= RECORDS FOR PROCESSING =
>>>

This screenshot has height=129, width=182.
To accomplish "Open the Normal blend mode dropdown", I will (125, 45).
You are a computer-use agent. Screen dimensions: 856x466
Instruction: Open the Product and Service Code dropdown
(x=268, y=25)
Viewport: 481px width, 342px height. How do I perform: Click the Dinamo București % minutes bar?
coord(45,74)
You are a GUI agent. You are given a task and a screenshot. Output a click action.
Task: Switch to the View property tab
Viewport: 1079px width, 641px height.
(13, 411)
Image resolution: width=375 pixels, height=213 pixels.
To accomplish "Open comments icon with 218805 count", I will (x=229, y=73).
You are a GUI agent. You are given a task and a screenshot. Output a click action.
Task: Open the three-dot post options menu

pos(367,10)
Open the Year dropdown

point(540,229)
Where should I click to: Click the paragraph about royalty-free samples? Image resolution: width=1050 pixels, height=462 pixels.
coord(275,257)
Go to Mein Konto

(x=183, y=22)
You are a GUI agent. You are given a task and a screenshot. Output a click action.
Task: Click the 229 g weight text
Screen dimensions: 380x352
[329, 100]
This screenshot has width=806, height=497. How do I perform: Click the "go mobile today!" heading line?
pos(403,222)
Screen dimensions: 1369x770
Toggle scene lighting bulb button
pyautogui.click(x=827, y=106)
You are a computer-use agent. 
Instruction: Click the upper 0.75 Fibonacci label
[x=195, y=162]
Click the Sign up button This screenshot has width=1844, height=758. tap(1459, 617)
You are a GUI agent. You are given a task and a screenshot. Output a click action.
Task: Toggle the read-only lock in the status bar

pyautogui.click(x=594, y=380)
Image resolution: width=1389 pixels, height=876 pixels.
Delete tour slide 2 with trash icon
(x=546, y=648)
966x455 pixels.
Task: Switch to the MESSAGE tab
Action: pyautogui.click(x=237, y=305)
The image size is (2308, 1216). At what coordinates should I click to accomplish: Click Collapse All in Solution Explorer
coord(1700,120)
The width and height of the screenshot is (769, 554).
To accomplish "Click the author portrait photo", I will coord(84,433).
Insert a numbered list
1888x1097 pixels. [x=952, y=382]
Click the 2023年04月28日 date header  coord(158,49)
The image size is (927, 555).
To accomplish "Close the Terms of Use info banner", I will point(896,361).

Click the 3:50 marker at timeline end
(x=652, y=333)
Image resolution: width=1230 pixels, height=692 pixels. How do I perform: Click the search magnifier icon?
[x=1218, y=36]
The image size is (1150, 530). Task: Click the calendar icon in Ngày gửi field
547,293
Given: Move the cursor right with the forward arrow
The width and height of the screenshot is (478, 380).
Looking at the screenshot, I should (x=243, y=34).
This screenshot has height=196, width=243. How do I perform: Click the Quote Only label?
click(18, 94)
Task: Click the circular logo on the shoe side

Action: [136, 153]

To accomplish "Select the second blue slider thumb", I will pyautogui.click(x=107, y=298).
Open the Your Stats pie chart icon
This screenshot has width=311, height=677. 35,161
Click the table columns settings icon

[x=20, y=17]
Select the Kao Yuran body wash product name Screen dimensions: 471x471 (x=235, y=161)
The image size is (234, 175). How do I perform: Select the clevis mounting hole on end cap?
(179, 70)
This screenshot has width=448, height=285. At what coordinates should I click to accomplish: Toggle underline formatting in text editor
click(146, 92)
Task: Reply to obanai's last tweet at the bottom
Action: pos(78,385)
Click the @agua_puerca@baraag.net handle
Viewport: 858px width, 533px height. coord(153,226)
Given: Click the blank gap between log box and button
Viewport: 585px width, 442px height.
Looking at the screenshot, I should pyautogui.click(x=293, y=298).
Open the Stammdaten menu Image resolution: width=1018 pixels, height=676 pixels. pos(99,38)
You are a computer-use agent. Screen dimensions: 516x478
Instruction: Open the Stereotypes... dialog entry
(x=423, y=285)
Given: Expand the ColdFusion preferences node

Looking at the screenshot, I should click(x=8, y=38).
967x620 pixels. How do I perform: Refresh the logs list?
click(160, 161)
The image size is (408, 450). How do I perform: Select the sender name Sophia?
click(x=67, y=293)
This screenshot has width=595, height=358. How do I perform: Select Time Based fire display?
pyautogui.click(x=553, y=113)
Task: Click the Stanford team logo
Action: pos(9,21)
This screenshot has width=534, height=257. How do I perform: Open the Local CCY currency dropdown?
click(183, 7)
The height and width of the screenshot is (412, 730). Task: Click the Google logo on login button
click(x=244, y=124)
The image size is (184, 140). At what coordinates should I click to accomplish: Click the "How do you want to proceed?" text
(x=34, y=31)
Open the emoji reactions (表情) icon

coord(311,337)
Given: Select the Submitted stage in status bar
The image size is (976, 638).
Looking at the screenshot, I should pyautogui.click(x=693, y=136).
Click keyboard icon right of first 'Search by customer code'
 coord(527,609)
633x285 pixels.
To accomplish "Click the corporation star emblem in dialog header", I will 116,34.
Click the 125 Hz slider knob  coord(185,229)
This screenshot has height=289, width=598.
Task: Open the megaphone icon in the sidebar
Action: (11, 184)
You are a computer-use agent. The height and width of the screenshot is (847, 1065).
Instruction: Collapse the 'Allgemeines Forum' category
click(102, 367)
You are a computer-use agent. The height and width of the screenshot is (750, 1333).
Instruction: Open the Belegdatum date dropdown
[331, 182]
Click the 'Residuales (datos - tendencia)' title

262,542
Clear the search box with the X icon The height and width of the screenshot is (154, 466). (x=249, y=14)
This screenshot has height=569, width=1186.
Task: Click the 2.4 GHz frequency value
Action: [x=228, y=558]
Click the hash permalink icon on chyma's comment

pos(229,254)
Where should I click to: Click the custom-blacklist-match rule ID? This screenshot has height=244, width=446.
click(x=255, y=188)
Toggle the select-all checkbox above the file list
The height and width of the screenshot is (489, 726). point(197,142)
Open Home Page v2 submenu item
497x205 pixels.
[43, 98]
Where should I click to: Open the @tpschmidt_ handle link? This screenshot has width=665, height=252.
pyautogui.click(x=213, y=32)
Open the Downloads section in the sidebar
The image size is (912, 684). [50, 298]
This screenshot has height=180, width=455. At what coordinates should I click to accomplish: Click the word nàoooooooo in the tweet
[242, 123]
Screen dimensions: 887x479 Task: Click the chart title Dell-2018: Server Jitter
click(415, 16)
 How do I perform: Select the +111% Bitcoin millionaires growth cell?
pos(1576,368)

<<<

= DESCRIPTION OF THE TASK =
Rewrite all of the material above, changing every "GUI agent" to "screen assistant" and keeping everything else the same.

= EXERCISE RESULT =
This screenshot has height=129, width=182.
To accomplish "Open the Normal blend mode dropdown", I will (125, 45).
You are a computer-use agent. Screen dimensions: 856x466
Instruction: Open the Product and Service Code dropdown
(x=268, y=25)
Viewport: 481px width, 342px height. How do I perform: Click the Dinamo București % minutes bar?
coord(45,74)
You are a screen assistant. You are given a task and a screenshot. Output a click action.
Task: Switch to the View property tab
Viewport: 1079px width, 641px height.
(13, 411)
Image resolution: width=375 pixels, height=213 pixels.
To accomplish "Open comments icon with 218805 count", I will (x=229, y=73).
You are a screen assistant. You are given a task and a screenshot. Output a click action.
Task: Open the three-dot post options menu

pos(367,10)
Open the Year dropdown

point(540,229)
Where should I click to: Click the paragraph about royalty-free samples? Image resolution: width=1050 pixels, height=462 pixels.
coord(275,257)
Go to Mein Konto

(x=183, y=22)
You are a screen assistant. You are given a task and a screenshot. Output a click action.
Task: Click the 229 g weight text
Screen dimensions: 380x352
[329, 100]
This screenshot has width=806, height=497. How do I perform: Click the "go mobile today!" heading line?
pos(403,222)
Screen dimensions: 1369x770
Toggle scene lighting bulb button
pyautogui.click(x=827, y=106)
You are a computer-use agent. 
Instruction: Click the upper 0.75 Fibonacci label
[x=195, y=162]
Click the Sign up button This screenshot has width=1844, height=758. tap(1459, 617)
You are a screen assistant. You are given a task and a screenshot. Output a click action.
Task: Toggle the read-only lock in the status bar

pyautogui.click(x=594, y=380)
Image resolution: width=1389 pixels, height=876 pixels.
Delete tour slide 2 with trash icon
(x=546, y=648)
966x455 pixels.
Task: Switch to the MESSAGE tab
Action: pyautogui.click(x=237, y=305)
The image size is (2308, 1216). At what coordinates should I click to accomplish: Click Collapse All in Solution Explorer
coord(1700,120)
The width and height of the screenshot is (769, 554).
To accomplish "Click the author portrait photo", I will coord(84,433).
Insert a numbered list
1888x1097 pixels. [x=952, y=382]
Click the 2023年04月28日 date header  coord(158,49)
The image size is (927, 555).
To accomplish "Close the Terms of Use info banner", I will point(896,361).

Click the 3:50 marker at timeline end
(x=652, y=333)
Image resolution: width=1230 pixels, height=692 pixels. How do I perform: Click the search magnifier icon?
[x=1218, y=36]
The image size is (1150, 530). Task: Click the calendar icon in Ngày gửi field
547,293
Given: Move the cursor right with the forward arrow
The width and height of the screenshot is (478, 380).
Looking at the screenshot, I should (x=243, y=34).
This screenshot has height=196, width=243. How do I perform: Click the Quote Only label?
click(18, 94)
Task: Click the circular logo on the shoe side

Action: [136, 153]

To accomplish "Select the second blue slider thumb", I will pyautogui.click(x=107, y=298).
Open the Your Stats pie chart icon
This screenshot has width=311, height=677. 35,161
Click the table columns settings icon

[x=20, y=17]
Select the Kao Yuran body wash product name Screen dimensions: 471x471 (x=235, y=161)
The image size is (234, 175). How do I perform: Select the clevis mounting hole on end cap?
(179, 70)
This screenshot has width=448, height=285. At what coordinates should I click to accomplish: Toggle underline formatting in text editor
click(146, 92)
Task: Reply to obanai's last tweet at the bottom
Action: pos(78,385)
Click the @agua_puerca@baraag.net handle
Viewport: 858px width, 533px height. coord(153,226)
Given: Click the blank gap between log box and button
Viewport: 585px width, 442px height.
Looking at the screenshot, I should pyautogui.click(x=293, y=298).
Open the Stammdaten menu Image resolution: width=1018 pixels, height=676 pixels. pos(99,38)
You are a computer-use agent. Screen dimensions: 516x478
Instruction: Open the Stereotypes... dialog entry
(x=423, y=285)
Given: Expand the ColdFusion preferences node

Looking at the screenshot, I should click(x=8, y=38).
967x620 pixels. How do I perform: Refresh the logs list?
click(160, 161)
The image size is (408, 450). How do I perform: Select the sender name Sophia?
click(x=67, y=293)
This screenshot has width=595, height=358. How do I perform: Select Time Based fire display?
pyautogui.click(x=553, y=113)
Task: Click the Stanford team logo
Action: pos(9,21)
This screenshot has width=534, height=257. How do I perform: Open the Local CCY currency dropdown?
click(183, 7)
The height and width of the screenshot is (412, 730). Task: Click the Google logo on login button
click(x=244, y=124)
The image size is (184, 140). At what coordinates should I click to accomplish: Click the "How do you want to proceed?" text
(x=34, y=31)
Open the emoji reactions (表情) icon

coord(311,337)
Given: Select the Submitted stage in status bar
The image size is (976, 638).
Looking at the screenshot, I should pyautogui.click(x=693, y=136).
Click keyboard icon right of first 'Search by customer code'
 coord(527,609)
633x285 pixels.
To accomplish "Click the corporation star emblem in dialog header", I will 116,34.
Click the 125 Hz slider knob  coord(185,229)
This screenshot has height=289, width=598.
Task: Open the megaphone icon in the sidebar
Action: (11, 184)
You are a computer-use agent. The height and width of the screenshot is (847, 1065).
Instruction: Collapse the 'Allgemeines Forum' category
click(102, 367)
You are a computer-use agent. The height and width of the screenshot is (750, 1333).
Instruction: Open the Belegdatum date dropdown
[331, 182]
Click the 'Residuales (datos - tendencia)' title

262,542
Clear the search box with the X icon The height and width of the screenshot is (154, 466). (x=249, y=14)
This screenshot has height=569, width=1186.
Task: Click the 2.4 GHz frequency value
Action: [x=228, y=558]
Click the hash permalink icon on chyma's comment

pos(229,254)
Where should I click to: Click the custom-blacklist-match rule ID? This screenshot has height=244, width=446.
click(x=255, y=188)
Toggle the select-all checkbox above the file list
The height and width of the screenshot is (489, 726). point(197,142)
Open Home Page v2 submenu item
497x205 pixels.
[43, 98]
Where should I click to: Open the @tpschmidt_ handle link? This screenshot has width=665, height=252.
pyautogui.click(x=213, y=32)
Open the Downloads section in the sidebar
The image size is (912, 684). [50, 298]
This screenshot has height=180, width=455. At what coordinates should I click to accomplish: Click the word nàoooooooo in the tweet
[242, 123]
Screen dimensions: 887x479 Task: Click the chart title Dell-2018: Server Jitter
click(415, 16)
 How do I perform: Select the +111% Bitcoin millionaires growth cell?
pos(1576,368)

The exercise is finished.